#### [Source document]
It is no mean feat to craft a fantasy world that is different, familiar, interesting, and fresh. Gregory S. Close has done that and more with In Siege of Daylight: Book One in the Compendium of Light, Dark & Shadow, a weighty and daunting tome, but one worth delving into.
The author notes in his acknowledgments that he lived in Ireland for a time. So it is no surprise that the landscape, language, and literary tradition of the Gael have more than just seeped into Close’s writing. In Siege of Daylight is infused with Gaelic and Celtic sights and sounds, and not just because of the flood of tongue-curling names like Ilnymhorrim, Dieavaul, Calvraign, and Dwynleigsh (respectively, a sword, the villain, a hero, and a castle).
The very land of Providayne, in which the fantasy is set, drips with all things Irish, from the woodland magic of faeries to the prominence given to bards, around a pair of whom one of the three main threads of the story is woven. The other principal story lines involve a quest by a mercenary captain and his medical companion (a talking female “lizardman”), and a military campaign centered around one of the Raogmyztsanogg, or “dread forest watchers” (rangers in whose veins runs the blood of a magical folk who can command the trees and vines to fight). All three paths pit these heroes against the requisite evil wizard and his army of dringli, hrumm, and graomwrnokk warriors.
As with many evil dark lords in fantasy, this one wields a mighty magic device, a blade—but not just any blade. As one minor character warns, “The sword of the Guhddan-kinne does not simply send you beyond the Veil with a mortal blow! This blade cuts so deep it sunders the strings that hold your soul and binds you to ages of bloody torment at the service of the Dark God!” That mouthful is screeched by a character of whom Close, poking fun at himself as a writer and at the genre, notes, “as a priest, she had somehow managed to spit all that out in one breath with the proper inflection.”

#### [Required work]
- a) According to the review, in which country did the author of the book live for a time?
- b) Rewrite everything in the review from "The author notes" down to "and a castle).", replacing "landscape" with "scenery".
Answer from the review alone.

#### [Dataset records]

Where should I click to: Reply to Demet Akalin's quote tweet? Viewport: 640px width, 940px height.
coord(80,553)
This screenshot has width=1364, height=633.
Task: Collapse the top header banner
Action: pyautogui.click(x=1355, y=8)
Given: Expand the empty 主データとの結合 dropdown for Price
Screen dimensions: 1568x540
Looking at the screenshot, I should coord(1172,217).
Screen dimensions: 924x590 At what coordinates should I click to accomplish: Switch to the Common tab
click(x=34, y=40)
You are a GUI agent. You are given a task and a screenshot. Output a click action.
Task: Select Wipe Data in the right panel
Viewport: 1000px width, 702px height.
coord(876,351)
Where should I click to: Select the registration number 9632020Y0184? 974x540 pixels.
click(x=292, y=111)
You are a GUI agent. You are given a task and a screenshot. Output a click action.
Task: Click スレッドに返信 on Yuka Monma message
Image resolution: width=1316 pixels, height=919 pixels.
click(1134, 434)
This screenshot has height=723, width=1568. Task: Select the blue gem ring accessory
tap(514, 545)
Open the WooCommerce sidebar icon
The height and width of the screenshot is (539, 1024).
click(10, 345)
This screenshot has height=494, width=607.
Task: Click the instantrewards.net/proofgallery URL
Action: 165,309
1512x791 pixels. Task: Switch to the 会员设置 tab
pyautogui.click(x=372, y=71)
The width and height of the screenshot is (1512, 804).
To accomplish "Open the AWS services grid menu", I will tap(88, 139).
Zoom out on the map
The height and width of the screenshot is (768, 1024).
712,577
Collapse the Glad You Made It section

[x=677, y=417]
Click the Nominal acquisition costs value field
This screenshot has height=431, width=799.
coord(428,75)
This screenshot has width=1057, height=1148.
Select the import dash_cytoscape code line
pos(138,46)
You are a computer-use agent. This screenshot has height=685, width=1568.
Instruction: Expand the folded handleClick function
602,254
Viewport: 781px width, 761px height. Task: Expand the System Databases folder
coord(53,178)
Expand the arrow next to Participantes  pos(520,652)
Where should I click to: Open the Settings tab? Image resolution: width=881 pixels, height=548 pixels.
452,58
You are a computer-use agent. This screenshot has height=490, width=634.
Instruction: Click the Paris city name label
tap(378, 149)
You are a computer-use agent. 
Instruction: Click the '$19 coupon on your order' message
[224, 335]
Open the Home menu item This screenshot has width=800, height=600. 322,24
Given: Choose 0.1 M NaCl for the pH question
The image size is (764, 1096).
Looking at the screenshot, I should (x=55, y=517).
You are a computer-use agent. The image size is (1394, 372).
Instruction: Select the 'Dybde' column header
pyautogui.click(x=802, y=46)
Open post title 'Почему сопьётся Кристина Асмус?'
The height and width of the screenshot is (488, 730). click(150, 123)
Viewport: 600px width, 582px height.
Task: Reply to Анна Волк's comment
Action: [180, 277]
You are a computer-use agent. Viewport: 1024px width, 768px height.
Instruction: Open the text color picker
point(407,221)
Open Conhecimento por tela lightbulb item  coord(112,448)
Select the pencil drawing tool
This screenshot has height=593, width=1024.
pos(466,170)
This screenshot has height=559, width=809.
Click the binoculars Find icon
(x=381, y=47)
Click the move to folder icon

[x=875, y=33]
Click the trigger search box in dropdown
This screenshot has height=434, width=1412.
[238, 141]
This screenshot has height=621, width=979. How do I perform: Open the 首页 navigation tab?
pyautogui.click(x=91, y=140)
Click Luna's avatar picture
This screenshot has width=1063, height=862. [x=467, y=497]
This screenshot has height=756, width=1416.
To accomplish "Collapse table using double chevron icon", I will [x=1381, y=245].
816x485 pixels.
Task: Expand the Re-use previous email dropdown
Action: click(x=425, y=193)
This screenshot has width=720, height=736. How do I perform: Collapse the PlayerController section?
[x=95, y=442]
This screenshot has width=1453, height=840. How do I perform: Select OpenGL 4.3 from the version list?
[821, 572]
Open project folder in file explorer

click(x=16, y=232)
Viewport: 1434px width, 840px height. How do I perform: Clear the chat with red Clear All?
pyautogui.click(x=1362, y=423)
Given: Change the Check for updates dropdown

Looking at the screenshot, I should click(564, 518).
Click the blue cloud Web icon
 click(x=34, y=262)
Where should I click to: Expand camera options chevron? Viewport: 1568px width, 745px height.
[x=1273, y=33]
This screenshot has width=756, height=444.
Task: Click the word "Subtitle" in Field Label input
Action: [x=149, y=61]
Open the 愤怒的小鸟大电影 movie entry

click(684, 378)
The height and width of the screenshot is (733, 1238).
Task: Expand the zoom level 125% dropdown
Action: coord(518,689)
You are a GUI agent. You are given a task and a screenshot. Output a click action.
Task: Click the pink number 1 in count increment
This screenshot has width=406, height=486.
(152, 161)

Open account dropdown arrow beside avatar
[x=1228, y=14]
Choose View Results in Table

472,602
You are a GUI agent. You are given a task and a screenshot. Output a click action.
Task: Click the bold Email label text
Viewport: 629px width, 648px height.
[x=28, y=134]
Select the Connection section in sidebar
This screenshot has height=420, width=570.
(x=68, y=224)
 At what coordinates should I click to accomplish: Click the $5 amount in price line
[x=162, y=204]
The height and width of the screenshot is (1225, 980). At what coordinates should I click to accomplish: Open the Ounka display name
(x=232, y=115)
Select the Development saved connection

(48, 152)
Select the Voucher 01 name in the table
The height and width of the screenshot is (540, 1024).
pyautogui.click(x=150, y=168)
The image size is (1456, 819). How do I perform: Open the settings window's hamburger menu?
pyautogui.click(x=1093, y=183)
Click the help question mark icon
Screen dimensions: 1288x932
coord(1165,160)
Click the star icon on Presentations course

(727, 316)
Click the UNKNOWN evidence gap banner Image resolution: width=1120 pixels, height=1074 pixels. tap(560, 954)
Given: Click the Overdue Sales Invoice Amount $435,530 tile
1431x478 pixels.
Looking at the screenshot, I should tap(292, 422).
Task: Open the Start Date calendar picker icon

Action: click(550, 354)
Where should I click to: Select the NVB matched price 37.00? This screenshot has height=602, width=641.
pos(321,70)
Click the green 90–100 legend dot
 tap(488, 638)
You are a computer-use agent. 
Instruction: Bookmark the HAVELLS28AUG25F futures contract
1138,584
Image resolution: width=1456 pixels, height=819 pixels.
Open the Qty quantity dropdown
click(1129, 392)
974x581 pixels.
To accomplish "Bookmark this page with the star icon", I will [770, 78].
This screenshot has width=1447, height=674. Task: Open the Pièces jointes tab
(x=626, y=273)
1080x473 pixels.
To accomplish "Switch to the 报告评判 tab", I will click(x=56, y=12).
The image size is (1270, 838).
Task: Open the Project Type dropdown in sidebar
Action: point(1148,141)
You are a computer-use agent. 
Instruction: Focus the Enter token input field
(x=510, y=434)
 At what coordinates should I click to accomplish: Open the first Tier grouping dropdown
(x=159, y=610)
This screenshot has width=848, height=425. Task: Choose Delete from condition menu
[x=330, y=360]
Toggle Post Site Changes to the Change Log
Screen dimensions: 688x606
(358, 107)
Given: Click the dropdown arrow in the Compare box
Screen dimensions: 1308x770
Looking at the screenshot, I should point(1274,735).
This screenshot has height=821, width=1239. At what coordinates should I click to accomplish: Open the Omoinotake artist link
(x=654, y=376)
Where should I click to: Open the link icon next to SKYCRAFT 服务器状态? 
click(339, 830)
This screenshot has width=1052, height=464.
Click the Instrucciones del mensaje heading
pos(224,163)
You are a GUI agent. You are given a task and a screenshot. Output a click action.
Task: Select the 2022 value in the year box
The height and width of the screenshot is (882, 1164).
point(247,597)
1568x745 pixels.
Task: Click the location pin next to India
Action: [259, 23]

#### [Solutions by task]
- a) Ireland.

- b)
The author notes in his acknowledgments that he lived in Ireland for a time. So it is no surprise that the scenery, language, and literary tradition of the Gael have more than just seeped into Close’s writing. In Siege of Daylight is infused with Gaelic and Celtic sights and sounds, and not just because of the flood of tongue-curling names like Ilnymhorrim, Dieavaul, Calvraign, and Dwynleigsh (respectively, a sword, the villain, a hero, and a castle).